Algorithm is Monte Carlo Tree Search (MCTS) guided by neural network. Reinforcement learning with selfplay is carried out to strengthen the neural network.
ai.py
implements a pure MCTS algorithm. Random playouts are simulated with multi-armed bandit method to guide the exploitation.
dnn.py
constructs the convolutional neural network (CNN).
ai_dnn.py
uses the CNN to guide the MCTS.
game_ui.py
provides a GUI for user to play with AI.
Tensorflow
python game_ui.py
On "day 0", the neural network is randomly initialized, and therefore the AI plays randomly. A typical self-play game looks like
About 3000 games are played by AI against itself. These games are then used to train the neural networks: the value network that predicts the winning probability at current state, and a policy network that select the next best move. After this the first training, the game played by AI no longer resembles random move but makes much more sense. A typical "day 1" game looks like
It is amazing that the AI can actually learn something from the seemingly random "day 0" self-plays.
Then the "day 1" AI generates more self-plays which are used to train "day 2" AI, and so on and so forth. At day 6, the AI is already able to beat me. Here's in middle of the game, AI is playing black stone. I had a good winning chance if AI didn't play 15 but I play 15, and then I play between 4 and 14 and I'll win. However, AI seems to be able to look two steps forward and blocked my best move.

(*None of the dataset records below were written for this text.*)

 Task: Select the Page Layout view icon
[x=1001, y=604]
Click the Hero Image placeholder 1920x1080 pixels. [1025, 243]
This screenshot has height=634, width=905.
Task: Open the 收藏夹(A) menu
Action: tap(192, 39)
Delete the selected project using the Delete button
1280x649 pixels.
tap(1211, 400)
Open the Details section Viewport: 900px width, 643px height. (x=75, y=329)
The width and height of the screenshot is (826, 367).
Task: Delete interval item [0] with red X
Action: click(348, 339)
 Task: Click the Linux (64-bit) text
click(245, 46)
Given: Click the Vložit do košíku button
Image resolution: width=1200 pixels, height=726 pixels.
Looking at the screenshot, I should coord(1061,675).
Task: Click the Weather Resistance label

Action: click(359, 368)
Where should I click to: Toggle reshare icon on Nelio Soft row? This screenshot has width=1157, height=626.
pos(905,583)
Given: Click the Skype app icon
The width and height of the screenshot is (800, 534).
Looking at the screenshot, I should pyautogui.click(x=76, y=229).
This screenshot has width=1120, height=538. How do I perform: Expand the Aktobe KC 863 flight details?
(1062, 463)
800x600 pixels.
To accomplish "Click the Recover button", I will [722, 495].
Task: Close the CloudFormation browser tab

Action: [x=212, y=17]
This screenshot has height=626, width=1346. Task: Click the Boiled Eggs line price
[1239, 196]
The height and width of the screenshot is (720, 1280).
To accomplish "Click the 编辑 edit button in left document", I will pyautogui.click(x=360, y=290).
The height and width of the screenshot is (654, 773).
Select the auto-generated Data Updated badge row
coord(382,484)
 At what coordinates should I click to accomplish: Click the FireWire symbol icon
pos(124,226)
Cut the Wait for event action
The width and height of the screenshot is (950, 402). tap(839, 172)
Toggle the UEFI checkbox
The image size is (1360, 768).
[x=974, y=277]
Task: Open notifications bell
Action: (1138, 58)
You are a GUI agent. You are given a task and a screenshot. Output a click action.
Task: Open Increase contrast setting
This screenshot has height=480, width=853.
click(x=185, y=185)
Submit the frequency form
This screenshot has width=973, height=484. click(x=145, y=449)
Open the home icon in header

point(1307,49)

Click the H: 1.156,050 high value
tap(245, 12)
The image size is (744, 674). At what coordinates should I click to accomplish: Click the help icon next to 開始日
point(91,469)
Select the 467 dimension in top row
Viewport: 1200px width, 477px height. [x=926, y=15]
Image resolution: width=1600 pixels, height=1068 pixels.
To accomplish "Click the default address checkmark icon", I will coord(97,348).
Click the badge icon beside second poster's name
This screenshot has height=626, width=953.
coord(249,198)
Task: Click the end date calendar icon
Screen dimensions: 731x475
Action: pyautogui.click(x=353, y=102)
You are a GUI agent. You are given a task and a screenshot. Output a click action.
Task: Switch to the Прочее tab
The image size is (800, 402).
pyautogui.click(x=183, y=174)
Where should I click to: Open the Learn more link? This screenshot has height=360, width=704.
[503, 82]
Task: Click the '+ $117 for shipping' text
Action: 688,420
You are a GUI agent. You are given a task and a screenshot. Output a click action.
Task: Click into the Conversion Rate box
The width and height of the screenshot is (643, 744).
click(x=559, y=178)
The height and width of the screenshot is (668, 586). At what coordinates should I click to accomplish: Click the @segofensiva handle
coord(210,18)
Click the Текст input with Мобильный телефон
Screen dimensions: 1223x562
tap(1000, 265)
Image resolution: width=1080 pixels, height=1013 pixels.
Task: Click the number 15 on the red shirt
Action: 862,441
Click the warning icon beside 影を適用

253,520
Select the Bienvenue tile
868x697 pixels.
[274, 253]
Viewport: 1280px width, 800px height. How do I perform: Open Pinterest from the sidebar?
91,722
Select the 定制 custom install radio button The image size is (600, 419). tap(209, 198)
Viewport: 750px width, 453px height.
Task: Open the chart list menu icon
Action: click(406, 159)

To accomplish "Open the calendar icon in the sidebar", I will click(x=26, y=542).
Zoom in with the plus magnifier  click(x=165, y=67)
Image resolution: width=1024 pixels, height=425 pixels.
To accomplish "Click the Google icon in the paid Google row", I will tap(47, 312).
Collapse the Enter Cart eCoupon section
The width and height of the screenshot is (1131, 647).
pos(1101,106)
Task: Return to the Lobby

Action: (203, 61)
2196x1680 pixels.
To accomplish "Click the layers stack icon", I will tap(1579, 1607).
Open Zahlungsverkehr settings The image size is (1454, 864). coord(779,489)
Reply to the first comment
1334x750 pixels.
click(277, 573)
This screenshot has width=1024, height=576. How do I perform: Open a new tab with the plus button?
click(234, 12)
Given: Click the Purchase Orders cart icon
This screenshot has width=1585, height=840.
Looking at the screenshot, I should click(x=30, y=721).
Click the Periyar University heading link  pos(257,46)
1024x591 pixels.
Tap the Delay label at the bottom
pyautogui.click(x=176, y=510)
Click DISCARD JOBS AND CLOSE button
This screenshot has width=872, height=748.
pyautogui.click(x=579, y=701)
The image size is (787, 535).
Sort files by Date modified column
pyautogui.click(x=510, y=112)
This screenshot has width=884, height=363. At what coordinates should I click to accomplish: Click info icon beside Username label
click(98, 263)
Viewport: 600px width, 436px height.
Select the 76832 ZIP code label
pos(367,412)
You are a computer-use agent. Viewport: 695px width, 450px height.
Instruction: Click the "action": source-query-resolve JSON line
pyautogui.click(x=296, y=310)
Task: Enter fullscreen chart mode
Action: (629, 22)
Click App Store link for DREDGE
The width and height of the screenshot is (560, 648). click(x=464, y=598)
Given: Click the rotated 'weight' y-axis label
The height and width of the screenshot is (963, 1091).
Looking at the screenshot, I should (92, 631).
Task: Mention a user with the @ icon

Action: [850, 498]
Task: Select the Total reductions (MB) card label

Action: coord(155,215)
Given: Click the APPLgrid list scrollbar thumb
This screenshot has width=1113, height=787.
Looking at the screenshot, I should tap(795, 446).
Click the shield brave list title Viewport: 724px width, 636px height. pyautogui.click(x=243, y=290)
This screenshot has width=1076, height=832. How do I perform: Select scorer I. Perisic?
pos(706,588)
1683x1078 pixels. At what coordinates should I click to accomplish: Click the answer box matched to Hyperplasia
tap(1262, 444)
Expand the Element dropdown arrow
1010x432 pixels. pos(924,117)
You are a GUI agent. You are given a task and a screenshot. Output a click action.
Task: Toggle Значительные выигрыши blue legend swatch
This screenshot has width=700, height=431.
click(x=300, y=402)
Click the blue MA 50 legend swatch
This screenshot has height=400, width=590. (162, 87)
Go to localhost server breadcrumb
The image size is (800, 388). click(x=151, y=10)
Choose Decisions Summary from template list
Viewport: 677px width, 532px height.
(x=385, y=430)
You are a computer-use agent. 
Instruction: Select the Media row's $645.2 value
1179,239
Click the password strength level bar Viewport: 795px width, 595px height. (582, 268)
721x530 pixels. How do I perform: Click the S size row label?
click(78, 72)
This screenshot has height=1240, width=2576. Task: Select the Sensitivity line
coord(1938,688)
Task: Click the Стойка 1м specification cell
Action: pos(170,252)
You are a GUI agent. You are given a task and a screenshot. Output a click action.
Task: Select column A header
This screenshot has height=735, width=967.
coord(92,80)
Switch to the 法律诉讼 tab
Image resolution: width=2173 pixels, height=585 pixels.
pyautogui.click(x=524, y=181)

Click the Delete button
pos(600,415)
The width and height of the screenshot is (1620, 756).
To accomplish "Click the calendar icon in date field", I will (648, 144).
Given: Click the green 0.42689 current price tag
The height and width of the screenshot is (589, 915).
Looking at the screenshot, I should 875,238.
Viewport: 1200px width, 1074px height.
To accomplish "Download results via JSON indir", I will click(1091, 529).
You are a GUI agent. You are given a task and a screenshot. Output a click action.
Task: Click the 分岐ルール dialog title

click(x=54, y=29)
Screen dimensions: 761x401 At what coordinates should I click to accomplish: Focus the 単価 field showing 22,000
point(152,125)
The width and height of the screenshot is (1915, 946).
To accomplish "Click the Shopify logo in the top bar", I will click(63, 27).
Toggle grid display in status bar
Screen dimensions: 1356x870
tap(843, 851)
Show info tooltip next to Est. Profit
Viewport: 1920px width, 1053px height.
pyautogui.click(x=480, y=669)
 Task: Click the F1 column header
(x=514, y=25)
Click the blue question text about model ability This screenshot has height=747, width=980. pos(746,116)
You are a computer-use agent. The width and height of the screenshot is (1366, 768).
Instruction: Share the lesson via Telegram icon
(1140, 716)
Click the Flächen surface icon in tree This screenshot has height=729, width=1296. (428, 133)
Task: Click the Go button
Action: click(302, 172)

In the end of the game, AI played a 4x5 with move 27 and ended the game.
The progression of Elo score during reinforcement training is shown below:
It increases quickly in the beginning, and then slower and slower and eventually saturated. Possible way to future improve AI is to make the neural network deeper. The current architecture only 3 convolutional layers with 1 fully connected layers. As a comparison, Alpha Zero has 17 residual layers.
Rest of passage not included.